• What needs to be done
Starting with the line that includes "This screenshot has", write out every remaining line of the records below exactly as it appears, leaving out any images.

• Data shown
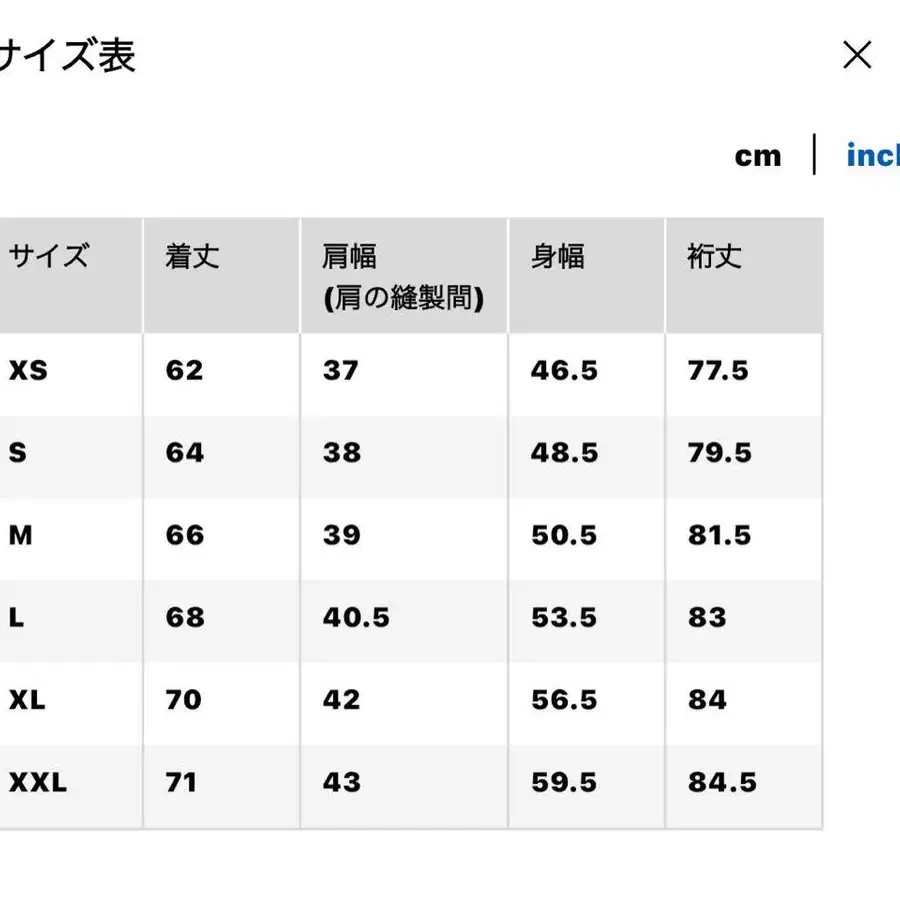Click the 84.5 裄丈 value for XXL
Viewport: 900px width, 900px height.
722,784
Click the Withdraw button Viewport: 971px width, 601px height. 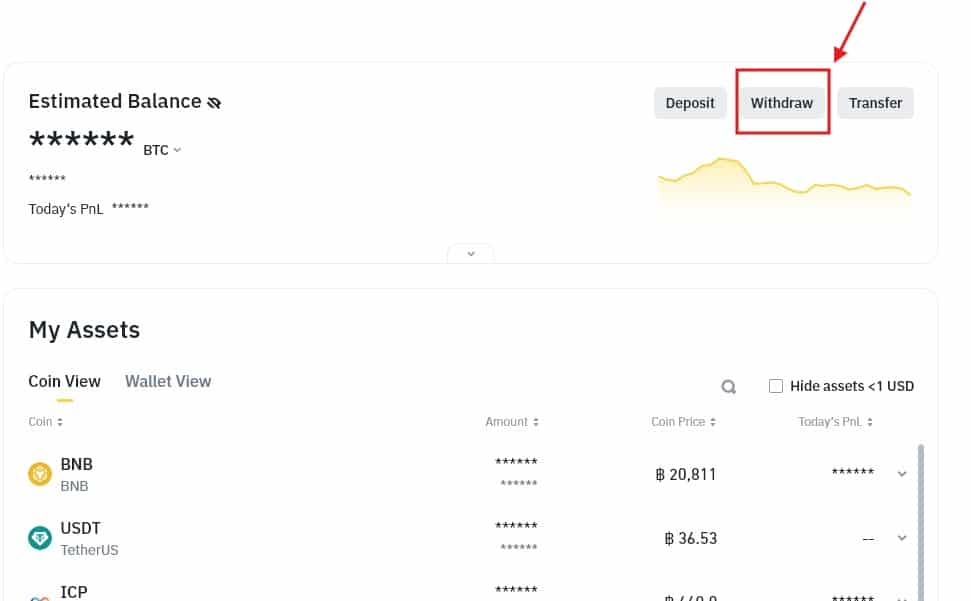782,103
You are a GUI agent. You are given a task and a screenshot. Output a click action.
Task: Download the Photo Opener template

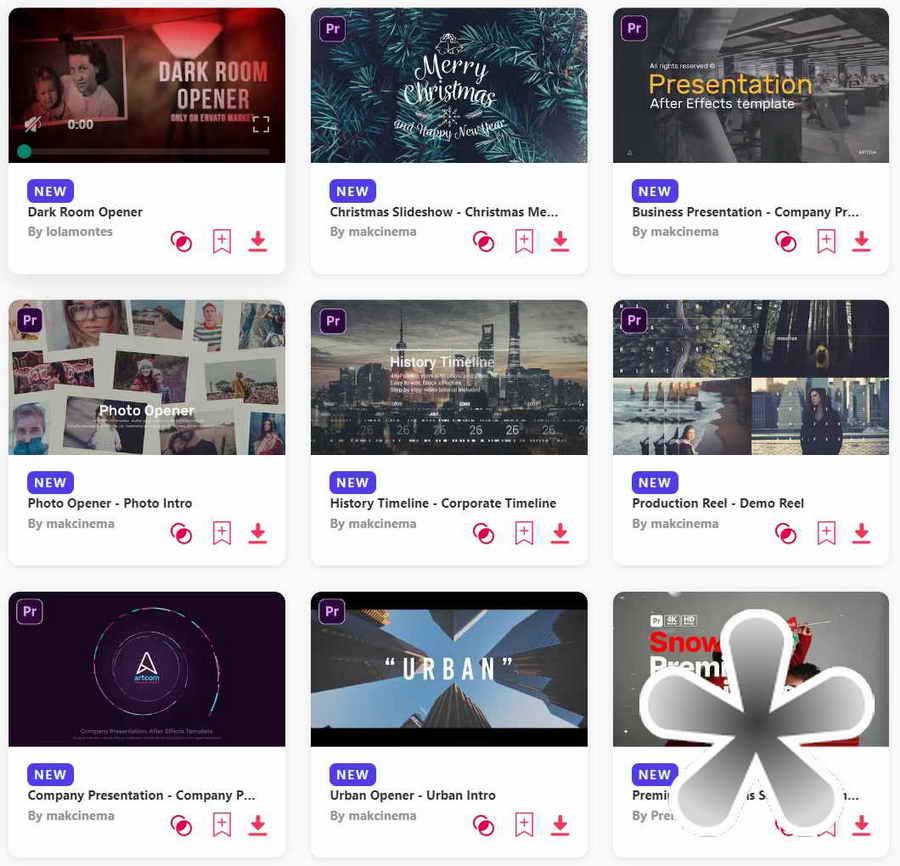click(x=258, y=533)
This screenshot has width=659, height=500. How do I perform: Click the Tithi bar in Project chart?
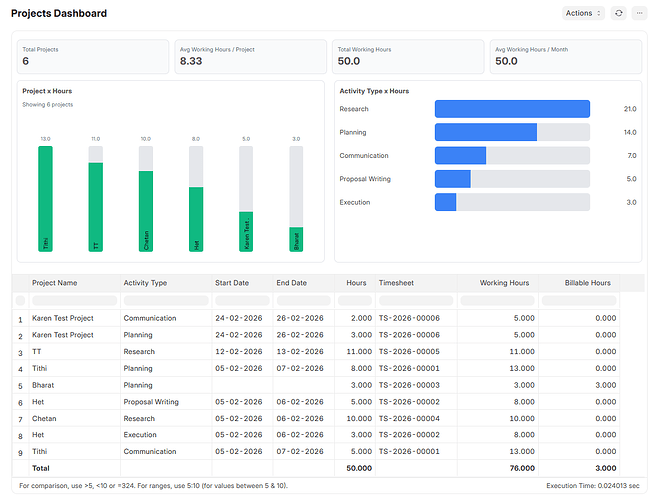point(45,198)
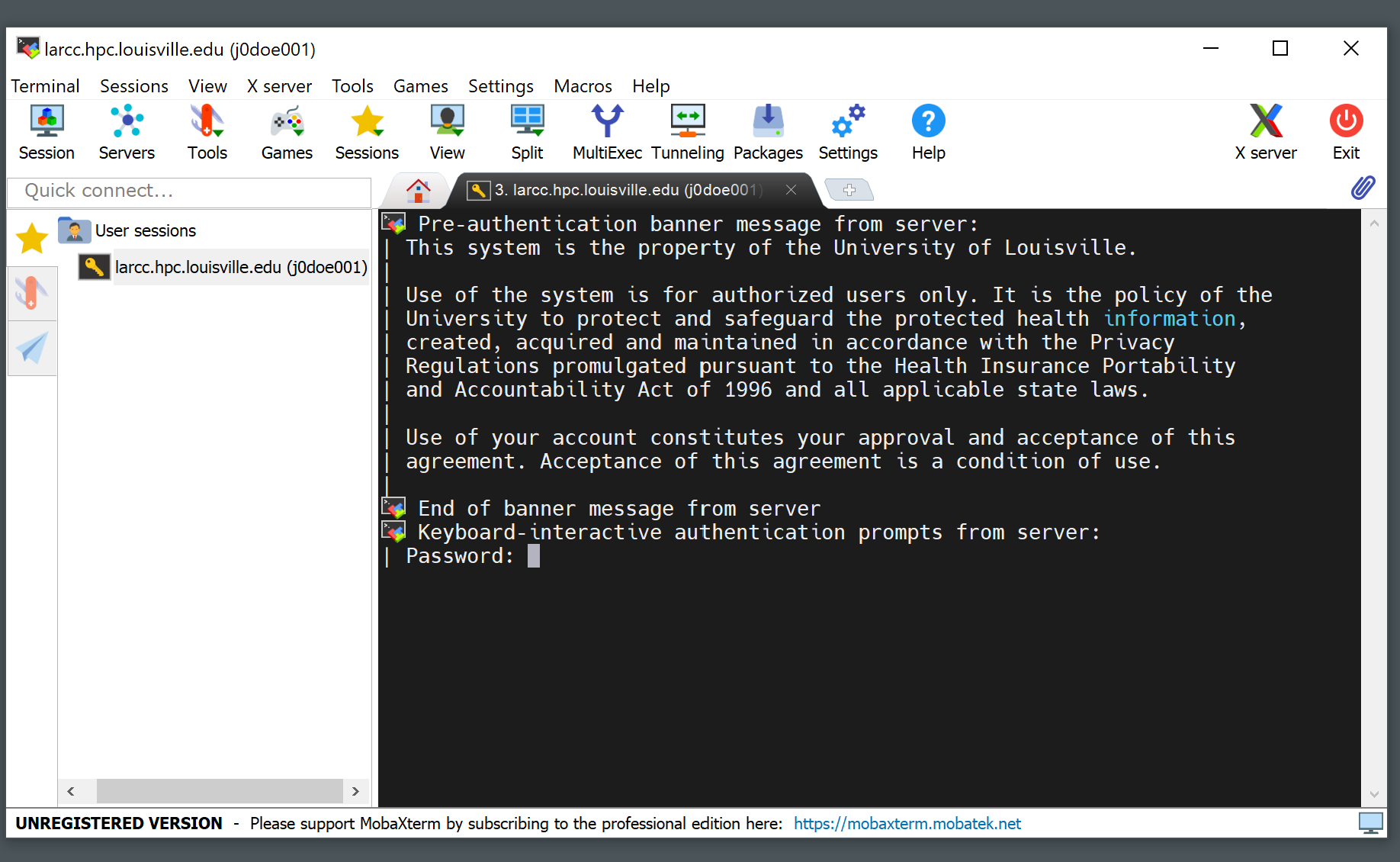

• Response to this exercise
This screenshot has width=659, height=500. How do I perform: Click the Tithi bar in Project chart?
point(45,198)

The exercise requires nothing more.